A nose is an important thing, two surgeries later I still recognize that. If like me you can’t use the damn thing, you may wonder what’s the point? But once it’s working (mostly) correctly, it is a night and day difference. I wish I could say that is the end of the story, but I would be lying if I stopped here. There is one sad, but true, thing I should mention. The next few months your septum will probably try to go back to its old shape. Most doctors over correct to the opposite side to account for this so when it stops trying to correct it ends up straight, but you just never know. You may or may not notice your breathing getting slightly worse a few months after the surgery. Not anywhere close to what it was prior to surgery, but not as great as the first day you had the splints removed either.
If you’re really unlucky (like me) you may find your septum has gone completely crazy and part of it needs replacing. Now I am a special case and have had more than my fair share of bad luck, but just be aware that this could happen to you too. Luckily the second surgery wasn’t nearly as painful as the first, I knew what to expect in terms of recovery, and I managed (mostly) to make sure things go smoothly.

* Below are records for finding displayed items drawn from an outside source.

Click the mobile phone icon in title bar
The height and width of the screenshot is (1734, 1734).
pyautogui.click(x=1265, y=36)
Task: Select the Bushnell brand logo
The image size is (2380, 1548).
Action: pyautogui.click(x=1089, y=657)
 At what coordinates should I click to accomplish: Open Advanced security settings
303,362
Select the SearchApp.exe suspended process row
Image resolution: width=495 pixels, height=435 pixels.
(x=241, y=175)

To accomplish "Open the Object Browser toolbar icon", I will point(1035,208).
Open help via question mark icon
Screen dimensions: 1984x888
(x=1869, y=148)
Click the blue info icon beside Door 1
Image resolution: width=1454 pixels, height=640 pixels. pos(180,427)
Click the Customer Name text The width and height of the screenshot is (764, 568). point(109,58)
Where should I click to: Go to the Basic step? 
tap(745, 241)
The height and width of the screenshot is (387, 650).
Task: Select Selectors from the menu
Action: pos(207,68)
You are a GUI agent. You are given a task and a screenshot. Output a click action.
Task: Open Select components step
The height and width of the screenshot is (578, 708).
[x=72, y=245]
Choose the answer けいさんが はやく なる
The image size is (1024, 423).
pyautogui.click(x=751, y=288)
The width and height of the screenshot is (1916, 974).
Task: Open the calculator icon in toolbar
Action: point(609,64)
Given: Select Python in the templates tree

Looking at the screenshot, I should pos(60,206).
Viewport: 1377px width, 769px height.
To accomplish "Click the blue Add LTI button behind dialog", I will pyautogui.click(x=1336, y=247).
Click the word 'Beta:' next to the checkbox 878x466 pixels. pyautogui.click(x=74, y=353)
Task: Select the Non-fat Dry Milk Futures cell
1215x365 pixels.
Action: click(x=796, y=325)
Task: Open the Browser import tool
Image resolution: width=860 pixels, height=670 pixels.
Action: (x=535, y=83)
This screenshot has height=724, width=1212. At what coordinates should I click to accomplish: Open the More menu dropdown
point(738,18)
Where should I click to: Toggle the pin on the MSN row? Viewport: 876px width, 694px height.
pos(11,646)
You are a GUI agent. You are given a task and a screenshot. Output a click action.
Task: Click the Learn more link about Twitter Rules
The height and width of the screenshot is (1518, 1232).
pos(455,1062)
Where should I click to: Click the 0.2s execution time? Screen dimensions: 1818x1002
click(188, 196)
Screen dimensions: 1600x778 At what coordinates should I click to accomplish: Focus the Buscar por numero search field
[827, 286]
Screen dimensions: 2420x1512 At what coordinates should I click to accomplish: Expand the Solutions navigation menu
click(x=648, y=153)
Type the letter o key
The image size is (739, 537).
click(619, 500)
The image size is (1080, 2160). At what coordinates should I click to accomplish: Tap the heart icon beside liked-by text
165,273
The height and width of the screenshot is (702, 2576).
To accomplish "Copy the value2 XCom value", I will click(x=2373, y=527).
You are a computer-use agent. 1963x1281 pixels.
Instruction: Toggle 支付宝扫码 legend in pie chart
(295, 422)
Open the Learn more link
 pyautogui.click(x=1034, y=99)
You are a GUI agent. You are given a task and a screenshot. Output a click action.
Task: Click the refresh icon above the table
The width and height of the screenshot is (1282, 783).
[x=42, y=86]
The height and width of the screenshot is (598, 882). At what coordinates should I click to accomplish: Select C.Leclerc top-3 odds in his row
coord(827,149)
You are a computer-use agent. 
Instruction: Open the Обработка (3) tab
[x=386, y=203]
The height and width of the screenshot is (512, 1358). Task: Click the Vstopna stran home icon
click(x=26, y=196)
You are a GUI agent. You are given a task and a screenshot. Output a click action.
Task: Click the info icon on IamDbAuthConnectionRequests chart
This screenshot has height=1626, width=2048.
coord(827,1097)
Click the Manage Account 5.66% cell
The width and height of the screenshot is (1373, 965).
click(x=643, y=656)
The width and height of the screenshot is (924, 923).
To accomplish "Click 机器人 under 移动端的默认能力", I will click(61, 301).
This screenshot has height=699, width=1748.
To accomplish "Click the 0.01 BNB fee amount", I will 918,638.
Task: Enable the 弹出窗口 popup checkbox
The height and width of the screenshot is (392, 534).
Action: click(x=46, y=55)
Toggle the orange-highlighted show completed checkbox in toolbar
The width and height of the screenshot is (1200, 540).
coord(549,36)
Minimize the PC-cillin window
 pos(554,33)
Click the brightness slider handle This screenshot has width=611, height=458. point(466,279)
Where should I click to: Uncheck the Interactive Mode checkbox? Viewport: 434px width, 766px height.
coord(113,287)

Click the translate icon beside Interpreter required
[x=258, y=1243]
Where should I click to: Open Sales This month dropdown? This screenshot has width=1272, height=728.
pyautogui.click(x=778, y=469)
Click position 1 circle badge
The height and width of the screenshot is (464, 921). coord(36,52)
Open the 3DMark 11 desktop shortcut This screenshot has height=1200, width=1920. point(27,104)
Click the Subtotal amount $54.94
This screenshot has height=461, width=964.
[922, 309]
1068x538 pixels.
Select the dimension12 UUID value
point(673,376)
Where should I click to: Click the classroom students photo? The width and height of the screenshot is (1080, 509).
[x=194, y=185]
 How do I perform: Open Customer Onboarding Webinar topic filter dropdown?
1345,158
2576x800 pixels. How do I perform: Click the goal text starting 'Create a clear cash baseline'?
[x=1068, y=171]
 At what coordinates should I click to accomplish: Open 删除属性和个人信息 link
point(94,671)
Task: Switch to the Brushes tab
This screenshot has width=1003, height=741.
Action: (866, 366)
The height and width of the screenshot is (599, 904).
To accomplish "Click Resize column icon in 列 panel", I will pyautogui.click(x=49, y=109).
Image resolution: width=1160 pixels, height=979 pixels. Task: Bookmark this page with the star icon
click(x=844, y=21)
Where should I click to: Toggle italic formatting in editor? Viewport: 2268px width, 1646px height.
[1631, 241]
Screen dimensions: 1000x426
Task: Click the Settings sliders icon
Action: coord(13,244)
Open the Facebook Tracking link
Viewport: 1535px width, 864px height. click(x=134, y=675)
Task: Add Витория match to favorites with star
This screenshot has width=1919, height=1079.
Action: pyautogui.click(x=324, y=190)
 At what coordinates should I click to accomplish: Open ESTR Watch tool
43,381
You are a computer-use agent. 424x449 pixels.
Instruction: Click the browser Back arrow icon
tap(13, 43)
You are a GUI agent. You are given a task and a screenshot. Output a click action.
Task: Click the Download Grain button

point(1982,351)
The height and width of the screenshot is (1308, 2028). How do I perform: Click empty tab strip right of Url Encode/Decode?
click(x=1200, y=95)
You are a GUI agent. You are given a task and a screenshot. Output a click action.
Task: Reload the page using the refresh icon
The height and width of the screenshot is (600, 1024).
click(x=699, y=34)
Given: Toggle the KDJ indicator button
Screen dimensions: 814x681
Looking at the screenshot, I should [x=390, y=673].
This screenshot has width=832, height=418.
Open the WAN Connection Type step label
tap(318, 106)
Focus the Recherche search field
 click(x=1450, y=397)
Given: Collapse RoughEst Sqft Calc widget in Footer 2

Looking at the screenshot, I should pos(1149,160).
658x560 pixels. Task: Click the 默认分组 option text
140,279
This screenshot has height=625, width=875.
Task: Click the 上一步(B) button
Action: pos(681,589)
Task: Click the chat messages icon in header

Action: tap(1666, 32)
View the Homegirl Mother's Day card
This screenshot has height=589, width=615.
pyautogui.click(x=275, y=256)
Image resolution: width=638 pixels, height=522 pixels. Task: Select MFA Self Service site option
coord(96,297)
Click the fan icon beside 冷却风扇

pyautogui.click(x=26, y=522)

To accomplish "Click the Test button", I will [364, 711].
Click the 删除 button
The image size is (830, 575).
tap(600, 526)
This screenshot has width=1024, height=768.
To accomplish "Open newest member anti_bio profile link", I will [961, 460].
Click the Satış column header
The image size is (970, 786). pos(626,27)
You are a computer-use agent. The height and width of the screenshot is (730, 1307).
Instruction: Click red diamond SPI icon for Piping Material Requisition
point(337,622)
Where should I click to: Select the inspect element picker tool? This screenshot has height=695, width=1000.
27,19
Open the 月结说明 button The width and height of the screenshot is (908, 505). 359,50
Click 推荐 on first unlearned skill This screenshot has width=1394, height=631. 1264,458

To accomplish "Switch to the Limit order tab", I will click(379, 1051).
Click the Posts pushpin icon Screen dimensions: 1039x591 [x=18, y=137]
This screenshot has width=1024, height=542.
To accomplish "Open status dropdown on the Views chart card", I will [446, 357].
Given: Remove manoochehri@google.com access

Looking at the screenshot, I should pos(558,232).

I don’t regret either surgery, and I’m particularly hopeful that this is the fix I really want and this will be the closing chapter for my nose.
If that changes or if I think of things to add, I will make another post and try to remember to link it here (no promises). Otherwise, this post is long and detailed enough that I hope it helps take the mystery out of recovery! If you’re found this post because you’re having surgery or just had surgery, well then good luck with recovery and I hope you find relief and a working nose at the end of the journey!
UPDATE! Well, it’s been a journey and while (as of this writing) I’m still a few weeks away from fully healing at least (it can take anywhere from 6-8 weeks to fully heal) my splints are out and I can use my nose again. If you’re interested in hearing about how the splint removal process went this time around you can find that information here.
I probably won’t be writing more about the process unless something comes up, but if you have comments or questions I’m always around to answer/help if I can. Again, good luck to anyone going through this, it can be scary, but from someone who’s done this twice now, it is worth it.